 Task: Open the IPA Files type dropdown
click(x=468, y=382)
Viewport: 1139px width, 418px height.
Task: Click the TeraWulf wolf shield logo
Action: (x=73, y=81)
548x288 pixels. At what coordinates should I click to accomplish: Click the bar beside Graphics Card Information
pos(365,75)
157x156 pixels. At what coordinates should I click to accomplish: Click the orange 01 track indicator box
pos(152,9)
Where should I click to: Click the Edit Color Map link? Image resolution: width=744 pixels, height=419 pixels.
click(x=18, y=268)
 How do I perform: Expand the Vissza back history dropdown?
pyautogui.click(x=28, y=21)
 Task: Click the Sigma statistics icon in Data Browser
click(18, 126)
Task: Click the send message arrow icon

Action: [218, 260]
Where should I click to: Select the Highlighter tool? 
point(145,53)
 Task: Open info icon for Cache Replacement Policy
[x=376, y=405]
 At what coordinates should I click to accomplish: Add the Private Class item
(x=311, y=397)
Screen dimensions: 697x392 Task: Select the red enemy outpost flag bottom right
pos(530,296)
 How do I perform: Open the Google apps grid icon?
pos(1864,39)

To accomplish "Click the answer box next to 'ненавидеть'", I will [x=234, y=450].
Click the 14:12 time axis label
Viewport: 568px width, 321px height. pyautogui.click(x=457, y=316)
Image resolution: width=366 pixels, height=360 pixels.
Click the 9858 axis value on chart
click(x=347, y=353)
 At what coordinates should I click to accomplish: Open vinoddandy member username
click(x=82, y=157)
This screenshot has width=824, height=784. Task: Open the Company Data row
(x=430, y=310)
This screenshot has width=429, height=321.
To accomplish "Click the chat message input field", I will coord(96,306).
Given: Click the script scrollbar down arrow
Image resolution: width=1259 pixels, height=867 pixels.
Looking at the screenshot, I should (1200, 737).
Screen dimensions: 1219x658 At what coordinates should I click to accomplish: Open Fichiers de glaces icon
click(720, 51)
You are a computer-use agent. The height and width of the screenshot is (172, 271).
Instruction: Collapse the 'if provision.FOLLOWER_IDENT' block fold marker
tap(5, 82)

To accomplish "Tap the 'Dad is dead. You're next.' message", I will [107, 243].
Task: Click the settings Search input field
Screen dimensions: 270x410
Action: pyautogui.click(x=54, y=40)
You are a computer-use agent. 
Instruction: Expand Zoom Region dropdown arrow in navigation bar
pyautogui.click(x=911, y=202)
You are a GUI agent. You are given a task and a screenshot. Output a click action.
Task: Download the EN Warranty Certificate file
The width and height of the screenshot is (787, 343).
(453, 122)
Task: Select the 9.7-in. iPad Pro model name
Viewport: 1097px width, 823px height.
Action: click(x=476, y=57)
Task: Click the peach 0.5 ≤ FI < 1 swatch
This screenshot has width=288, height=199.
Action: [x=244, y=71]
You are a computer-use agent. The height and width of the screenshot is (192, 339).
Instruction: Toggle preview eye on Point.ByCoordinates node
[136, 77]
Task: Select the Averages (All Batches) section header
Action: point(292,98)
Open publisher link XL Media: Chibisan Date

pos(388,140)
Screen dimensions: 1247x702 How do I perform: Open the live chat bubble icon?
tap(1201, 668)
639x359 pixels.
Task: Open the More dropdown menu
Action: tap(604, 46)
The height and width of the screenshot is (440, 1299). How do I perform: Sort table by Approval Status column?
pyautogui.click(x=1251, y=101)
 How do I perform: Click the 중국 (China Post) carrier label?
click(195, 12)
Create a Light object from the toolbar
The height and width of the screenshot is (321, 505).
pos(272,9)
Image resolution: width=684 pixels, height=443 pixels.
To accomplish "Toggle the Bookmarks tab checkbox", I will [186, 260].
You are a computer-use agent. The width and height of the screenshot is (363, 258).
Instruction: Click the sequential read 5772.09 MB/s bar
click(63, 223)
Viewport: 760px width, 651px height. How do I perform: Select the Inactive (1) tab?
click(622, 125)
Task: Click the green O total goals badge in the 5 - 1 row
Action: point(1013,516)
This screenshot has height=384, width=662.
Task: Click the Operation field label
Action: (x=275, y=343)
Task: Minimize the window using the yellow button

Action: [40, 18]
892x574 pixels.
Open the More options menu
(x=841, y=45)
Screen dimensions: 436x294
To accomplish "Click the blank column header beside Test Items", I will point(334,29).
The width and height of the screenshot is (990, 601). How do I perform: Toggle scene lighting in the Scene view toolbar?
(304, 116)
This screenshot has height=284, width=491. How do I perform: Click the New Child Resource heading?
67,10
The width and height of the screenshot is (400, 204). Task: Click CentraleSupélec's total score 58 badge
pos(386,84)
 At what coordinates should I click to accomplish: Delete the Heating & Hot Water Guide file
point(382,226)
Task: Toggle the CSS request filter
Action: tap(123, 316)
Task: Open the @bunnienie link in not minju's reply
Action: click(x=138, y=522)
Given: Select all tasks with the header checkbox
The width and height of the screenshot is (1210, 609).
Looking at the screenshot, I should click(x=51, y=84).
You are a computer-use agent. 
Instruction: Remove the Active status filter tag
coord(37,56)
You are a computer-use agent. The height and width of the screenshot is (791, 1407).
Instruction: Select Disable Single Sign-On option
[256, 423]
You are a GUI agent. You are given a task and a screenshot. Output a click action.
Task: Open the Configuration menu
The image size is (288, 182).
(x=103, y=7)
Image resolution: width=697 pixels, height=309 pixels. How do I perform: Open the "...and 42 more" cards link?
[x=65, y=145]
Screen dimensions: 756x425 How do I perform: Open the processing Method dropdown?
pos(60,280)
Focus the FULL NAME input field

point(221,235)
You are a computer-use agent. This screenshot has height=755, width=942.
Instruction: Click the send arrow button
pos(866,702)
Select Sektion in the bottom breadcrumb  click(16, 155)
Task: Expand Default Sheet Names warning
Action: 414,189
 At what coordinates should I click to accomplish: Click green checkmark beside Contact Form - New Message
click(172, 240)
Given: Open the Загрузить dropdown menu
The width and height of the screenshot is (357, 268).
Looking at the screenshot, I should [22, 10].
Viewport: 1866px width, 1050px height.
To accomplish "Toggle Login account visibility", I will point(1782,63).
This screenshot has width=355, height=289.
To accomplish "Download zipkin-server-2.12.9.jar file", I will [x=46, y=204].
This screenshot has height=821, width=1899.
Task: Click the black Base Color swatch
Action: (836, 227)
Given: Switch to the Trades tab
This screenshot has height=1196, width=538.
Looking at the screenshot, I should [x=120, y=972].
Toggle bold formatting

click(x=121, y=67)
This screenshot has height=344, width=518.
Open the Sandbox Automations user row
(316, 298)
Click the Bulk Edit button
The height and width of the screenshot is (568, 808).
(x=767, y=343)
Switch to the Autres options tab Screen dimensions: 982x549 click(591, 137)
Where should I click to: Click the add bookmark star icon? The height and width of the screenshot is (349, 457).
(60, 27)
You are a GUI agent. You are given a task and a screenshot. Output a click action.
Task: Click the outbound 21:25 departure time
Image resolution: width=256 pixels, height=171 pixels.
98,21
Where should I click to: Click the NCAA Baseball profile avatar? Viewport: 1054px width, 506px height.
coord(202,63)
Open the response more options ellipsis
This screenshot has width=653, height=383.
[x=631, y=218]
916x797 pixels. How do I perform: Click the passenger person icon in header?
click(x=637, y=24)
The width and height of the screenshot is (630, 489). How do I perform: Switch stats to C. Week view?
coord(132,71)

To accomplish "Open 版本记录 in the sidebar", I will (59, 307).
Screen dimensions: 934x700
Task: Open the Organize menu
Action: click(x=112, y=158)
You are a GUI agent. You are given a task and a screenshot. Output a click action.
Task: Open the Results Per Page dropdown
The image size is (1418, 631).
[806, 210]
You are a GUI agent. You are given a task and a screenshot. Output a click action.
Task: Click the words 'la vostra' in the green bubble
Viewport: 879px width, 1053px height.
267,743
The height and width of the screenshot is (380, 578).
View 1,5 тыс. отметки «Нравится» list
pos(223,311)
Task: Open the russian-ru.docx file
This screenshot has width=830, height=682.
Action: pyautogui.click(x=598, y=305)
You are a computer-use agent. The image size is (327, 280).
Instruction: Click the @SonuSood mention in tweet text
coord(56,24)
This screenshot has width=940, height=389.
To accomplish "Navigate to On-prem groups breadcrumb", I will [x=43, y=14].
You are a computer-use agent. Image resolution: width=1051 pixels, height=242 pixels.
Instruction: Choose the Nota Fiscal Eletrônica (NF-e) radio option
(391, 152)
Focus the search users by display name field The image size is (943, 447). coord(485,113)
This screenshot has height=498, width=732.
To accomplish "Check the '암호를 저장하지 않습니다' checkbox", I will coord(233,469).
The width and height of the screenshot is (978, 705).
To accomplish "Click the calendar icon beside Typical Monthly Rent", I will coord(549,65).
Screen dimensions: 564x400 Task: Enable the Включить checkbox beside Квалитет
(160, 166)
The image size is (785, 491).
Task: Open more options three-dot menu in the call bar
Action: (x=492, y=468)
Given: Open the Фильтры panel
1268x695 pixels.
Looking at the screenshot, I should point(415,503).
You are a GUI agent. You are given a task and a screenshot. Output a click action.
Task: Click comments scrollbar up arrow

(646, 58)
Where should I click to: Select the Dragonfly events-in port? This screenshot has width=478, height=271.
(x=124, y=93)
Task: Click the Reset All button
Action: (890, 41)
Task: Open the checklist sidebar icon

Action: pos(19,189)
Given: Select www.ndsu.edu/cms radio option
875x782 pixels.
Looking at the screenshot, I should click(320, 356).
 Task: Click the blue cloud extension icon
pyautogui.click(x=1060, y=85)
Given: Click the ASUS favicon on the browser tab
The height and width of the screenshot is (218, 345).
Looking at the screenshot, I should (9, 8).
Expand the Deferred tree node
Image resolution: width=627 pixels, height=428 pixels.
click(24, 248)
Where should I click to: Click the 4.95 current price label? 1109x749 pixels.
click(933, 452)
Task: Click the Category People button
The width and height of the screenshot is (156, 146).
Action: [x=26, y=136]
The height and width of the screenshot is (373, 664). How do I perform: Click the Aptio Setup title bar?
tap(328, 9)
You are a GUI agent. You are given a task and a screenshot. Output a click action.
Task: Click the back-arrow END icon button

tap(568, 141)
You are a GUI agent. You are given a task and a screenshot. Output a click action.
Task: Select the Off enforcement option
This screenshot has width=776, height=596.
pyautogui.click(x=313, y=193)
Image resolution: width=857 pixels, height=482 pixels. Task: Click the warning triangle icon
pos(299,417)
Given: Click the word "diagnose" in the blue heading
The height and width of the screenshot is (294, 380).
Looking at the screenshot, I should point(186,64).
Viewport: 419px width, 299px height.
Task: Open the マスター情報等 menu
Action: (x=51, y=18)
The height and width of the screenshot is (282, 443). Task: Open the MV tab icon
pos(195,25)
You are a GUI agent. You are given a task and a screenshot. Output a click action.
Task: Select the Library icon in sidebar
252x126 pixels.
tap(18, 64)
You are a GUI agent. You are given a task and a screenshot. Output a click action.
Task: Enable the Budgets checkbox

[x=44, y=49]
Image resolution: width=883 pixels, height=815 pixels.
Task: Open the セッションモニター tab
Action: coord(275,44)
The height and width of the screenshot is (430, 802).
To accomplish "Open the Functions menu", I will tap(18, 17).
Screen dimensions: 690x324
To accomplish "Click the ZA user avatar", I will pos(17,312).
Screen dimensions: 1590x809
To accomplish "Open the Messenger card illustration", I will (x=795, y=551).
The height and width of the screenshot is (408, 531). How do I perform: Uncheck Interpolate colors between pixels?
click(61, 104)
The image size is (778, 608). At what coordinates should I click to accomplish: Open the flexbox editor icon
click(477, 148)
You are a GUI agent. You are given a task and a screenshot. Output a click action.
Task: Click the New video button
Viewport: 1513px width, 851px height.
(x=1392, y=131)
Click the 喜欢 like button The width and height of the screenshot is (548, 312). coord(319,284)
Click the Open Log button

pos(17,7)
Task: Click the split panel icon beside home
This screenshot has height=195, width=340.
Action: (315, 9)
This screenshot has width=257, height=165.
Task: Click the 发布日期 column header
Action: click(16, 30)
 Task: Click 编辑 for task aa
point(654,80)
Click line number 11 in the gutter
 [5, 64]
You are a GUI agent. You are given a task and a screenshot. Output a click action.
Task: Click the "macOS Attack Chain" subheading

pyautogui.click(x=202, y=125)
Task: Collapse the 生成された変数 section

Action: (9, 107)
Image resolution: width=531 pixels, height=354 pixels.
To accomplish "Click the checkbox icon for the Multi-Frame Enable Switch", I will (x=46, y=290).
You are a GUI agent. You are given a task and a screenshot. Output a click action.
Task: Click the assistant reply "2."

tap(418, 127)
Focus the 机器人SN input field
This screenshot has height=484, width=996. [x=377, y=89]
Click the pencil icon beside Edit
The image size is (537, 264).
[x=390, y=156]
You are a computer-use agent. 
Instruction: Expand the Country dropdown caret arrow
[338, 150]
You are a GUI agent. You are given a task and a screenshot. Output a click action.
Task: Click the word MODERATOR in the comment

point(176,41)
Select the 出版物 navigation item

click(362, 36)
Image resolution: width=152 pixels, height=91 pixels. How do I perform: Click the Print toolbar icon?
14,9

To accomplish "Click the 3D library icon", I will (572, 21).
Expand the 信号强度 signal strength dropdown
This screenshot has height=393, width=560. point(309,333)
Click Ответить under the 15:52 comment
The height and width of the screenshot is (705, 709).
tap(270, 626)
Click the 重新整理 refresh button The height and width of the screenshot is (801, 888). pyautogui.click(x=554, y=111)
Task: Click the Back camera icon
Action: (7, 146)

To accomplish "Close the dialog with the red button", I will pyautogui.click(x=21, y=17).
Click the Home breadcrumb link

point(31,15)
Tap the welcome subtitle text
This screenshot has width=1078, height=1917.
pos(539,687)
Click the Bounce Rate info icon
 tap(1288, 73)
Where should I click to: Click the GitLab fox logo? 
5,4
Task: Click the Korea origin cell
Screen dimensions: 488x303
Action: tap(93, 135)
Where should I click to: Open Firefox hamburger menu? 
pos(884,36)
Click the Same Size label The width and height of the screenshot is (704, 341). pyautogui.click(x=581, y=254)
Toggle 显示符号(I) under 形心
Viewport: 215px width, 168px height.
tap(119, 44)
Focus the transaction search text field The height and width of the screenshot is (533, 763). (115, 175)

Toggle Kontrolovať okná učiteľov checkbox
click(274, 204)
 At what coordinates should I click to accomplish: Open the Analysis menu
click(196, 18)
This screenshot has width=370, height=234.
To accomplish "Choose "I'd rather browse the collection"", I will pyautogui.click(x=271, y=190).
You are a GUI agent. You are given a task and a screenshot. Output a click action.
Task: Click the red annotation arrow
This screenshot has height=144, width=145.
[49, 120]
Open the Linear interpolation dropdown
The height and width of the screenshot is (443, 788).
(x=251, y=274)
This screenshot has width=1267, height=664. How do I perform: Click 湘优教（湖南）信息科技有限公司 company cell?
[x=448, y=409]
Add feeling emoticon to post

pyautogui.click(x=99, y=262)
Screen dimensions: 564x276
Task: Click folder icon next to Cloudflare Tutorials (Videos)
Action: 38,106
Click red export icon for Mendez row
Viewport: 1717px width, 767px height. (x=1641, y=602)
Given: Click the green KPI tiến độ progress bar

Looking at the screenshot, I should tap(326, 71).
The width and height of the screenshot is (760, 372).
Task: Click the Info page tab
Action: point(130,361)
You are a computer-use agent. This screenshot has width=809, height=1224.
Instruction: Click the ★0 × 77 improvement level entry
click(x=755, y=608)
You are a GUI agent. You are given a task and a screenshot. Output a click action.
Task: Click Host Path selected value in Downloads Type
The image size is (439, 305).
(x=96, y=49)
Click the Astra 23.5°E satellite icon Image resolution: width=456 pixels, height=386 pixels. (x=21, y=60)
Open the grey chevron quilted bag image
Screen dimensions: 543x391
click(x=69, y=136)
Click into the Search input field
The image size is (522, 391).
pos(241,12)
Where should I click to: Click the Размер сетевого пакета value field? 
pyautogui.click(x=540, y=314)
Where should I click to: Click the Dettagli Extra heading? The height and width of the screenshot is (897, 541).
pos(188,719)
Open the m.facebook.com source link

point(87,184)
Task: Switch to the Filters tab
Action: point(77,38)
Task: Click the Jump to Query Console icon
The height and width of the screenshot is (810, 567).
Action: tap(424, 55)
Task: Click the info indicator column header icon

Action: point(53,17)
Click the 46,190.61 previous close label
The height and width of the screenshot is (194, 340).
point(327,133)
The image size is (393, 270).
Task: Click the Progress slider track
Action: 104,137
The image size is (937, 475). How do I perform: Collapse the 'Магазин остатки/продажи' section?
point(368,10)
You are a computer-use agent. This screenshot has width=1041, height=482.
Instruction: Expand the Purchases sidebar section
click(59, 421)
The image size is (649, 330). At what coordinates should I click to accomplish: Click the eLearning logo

# # # # #

> [What the task requires] List every line above that holds the word "panel".

> [Response for this exercise]
Given: Open the Фильтры panel
Task: Click the split panel icon beside home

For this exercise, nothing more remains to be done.